- **Required work**
Rewrite the listing lines starting at the line that has "You are a GUI" and ending after the line that has "[x=518, y=91]", changing "Beta Release" to "Alpha Release" and keeping everything else the same. Leave the pictures out.

- **Stored records**
╭──

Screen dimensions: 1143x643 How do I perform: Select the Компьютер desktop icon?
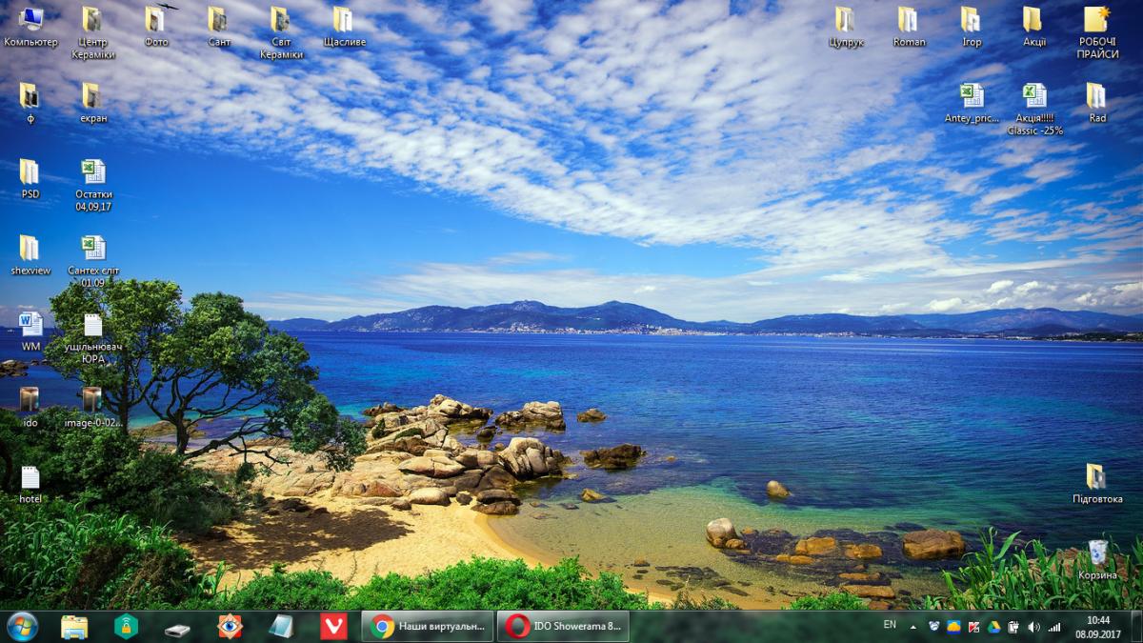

╰──
╭──

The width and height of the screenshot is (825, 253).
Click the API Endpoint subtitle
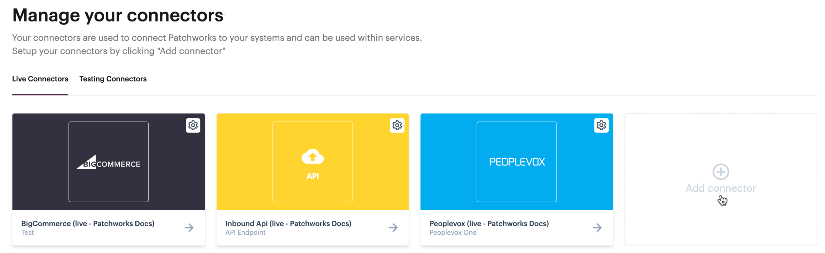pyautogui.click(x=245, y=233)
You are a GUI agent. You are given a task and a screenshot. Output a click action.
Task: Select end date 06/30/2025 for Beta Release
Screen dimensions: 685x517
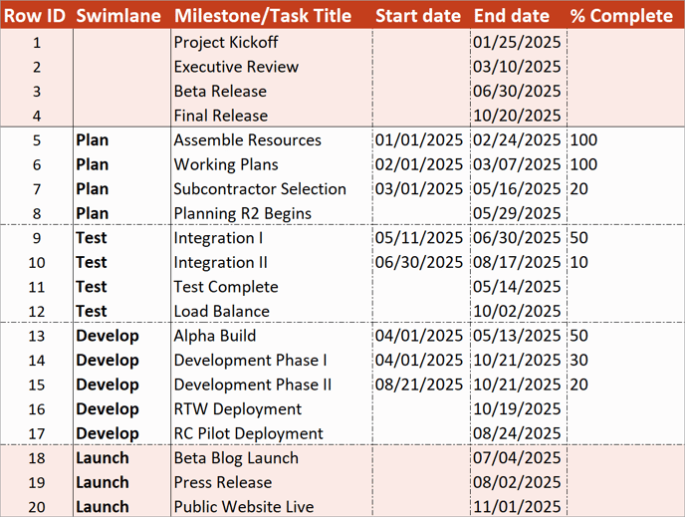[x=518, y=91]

╰──

- **Result below**
You are a GUI agent. You are given a task and a screenshot. Output a click action.
Task: Select end date 06/30/2025 for Alpha Release
Screen dimensions: 685x517
[x=518, y=91]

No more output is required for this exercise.